Kapitalisme pun, sambungnya, telah mengakibatkan kehidupan sosial-budaya dan politik mengalami dekadensi dan menuju kehancuran, antara lain:

1. Indikator Kegagalan Bidang Ekonomi

- Hingga 2021, sekitar 3 milyar penduduk dunia (37%) masih miskin (pengeluaran < US$ 2 per hari), dan sekitar 1 milyar orang masih miskin absolut atau fakir (pengeluaran < US$ 1.25 per hari) (World Bank and UNDP, 2020).

- Sekitar 1,3 miliar penduduk dunia tidak memiliki akses listrik, 900 juta tidak memiliki akses ke air bersih, 2,6 miliar tidak memiliki akses ke sanitasi yang sehat, dan sekitar 800 juta penduduk pedesaan tidak memiliki akses ke jalan raya yang tahan cuaca dan terputus dari dunia pada musim hujan (IEA, 2016).

- Di antara 194 negara di dunia, hanya 55 negara (28%) yang telah mencapai status negara berpenghasilan tinggi (kaya). 103 negara (53%) adalah negara berpenghasilan menengah, dan 36 negara (19%) masih miskin (Bank Dunia dan UNDP, 2018).

- Dalam 250 tahun terakhir, ekonomi dunia tumbuh sangat tidak merata (Sach, 2015). Misalnya, pada tahun 2010, orang terkaya di dunia dari 388 orang memiliki lebih banyak kekayaan daripada seluruh separuh bawah populasi dunia (3,3 miliar orang). Pada tahun 2017, kelompok terkaya yang memiliki kekayaan melebihi setengah populasi dunia terbawah telah menyusut menjadi hanya 8 orang. Ketimpangan kekayaan yang begitu tinggi telah terjadi tidak hanya antar negara, tetapi juga di dalam negara (Oxfam International, 2019).

**TUGAS ANDA**
A - Tulis ulang bagian teks kajian dari "1. Indikator Kegagalan" sampai "hujan (IEA, 2016).", dengan mengganti "air bersih" menjadi "air minum".
B - Jawablah pertanyaan berikut berdasarkan teks kajian.
(i) Berapa jumlah penduduk dunia yang tidak memiliki akses listrik?
(ii) Berapa negara yang telah mencapai status negara berpenghasilan tinggi?
(iii) Pada tahun 2017, kelompok terkaya yang kekayaannya melebihi setengah populasi dunia terbawah menyusut menjadi berapa orang?
C - Terjemahkan kalimat dari teks kajian ini ke dalam bahasa Inggris: "Dalam 250 tahun terakhir, ekonomi dunia tumbuh sangat tidak merata (Sach, 2015)."

**DATA DITAMPILKAN**
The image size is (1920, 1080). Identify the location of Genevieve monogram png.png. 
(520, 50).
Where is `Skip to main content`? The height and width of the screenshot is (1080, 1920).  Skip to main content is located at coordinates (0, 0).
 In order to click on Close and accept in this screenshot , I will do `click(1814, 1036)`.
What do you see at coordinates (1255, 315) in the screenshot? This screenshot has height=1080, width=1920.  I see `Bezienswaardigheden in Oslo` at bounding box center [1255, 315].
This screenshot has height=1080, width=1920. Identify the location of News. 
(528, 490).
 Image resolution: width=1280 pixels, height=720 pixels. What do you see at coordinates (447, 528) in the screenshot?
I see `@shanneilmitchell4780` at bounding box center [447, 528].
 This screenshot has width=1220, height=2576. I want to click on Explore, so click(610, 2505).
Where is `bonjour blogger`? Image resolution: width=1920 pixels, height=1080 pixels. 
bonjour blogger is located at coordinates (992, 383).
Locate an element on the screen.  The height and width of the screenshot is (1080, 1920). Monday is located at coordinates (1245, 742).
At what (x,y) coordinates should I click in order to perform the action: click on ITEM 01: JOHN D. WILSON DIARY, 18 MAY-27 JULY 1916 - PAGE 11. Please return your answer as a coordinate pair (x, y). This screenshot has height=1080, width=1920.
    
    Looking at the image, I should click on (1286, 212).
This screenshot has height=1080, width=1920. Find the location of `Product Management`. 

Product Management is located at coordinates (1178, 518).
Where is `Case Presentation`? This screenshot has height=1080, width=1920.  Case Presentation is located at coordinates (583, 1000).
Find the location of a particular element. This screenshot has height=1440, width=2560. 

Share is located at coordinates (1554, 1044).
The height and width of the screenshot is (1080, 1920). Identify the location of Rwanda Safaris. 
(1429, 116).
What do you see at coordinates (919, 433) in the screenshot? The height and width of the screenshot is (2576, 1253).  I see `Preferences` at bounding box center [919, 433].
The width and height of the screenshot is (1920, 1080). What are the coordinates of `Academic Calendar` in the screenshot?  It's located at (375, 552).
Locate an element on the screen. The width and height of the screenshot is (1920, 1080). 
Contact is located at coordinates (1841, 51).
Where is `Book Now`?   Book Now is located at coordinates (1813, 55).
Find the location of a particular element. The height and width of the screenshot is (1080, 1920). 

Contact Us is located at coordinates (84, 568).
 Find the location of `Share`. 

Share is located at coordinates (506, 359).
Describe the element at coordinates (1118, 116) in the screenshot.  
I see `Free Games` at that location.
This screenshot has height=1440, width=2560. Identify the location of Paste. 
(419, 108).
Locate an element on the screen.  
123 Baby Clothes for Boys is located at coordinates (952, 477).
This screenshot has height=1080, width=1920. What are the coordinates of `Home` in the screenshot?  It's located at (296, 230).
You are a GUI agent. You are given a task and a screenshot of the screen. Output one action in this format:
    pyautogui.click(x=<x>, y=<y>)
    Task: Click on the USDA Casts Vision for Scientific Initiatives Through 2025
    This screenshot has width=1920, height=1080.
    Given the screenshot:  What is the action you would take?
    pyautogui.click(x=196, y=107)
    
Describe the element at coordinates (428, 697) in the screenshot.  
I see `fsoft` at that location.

**HASIL PER TUGAS**
A -
1. Indikator Kegagalan Bidang Ekonomi

- Hingga 2021, sekitar 3 milyar penduduk dunia (37%) masih miskin (pengeluaran < US$ 2 per hari), dan sekitar 1 milyar orang masih miskin absolut atau fakir (pengeluaran < US$ 1.25 per hari) (World Bank and UNDP, 2020).

- Sekitar 1,3 miliar penduduk dunia tidak memiliki akses listrik, 900 juta tidak memiliki akses ke air minum, 2,6 miliar tidak memiliki akses ke sanitasi yang sehat, dan sekitar 800 juta penduduk pedesaan tidak memiliki akses ke jalan raya yang tahan cuaca dan terputus dari dunia pada musim hujan (IEA, 2016).

B -
(i) Sekitar 1,3 miliar penduduk.
(ii) 55 negara (28%).
(iii) Hanya 8 orang.

C - Over the last 250 years, the world economy has grown very unevenly (Sach, 2015).